» **Input data**:
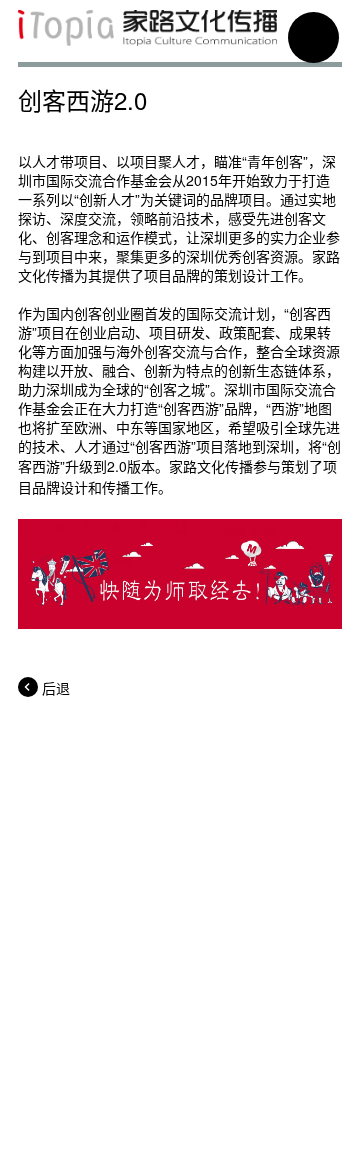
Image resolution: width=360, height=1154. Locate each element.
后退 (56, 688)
--
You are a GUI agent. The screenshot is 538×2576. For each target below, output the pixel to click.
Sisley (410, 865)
...
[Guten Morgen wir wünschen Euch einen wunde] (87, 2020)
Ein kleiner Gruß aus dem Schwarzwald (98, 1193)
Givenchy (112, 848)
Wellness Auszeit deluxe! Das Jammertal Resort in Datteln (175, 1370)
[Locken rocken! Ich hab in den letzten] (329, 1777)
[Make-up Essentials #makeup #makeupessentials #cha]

» **What you have to do**: The range runs from the line above containing "Image resolution: width=360, height=1154." to the line containing "后退 (56, 688)", inclusive. Restate those lines word for word and no others.

» **Problem solution**:
Image resolution: width=360, height=1154. Locate each element.
后退 (56, 688)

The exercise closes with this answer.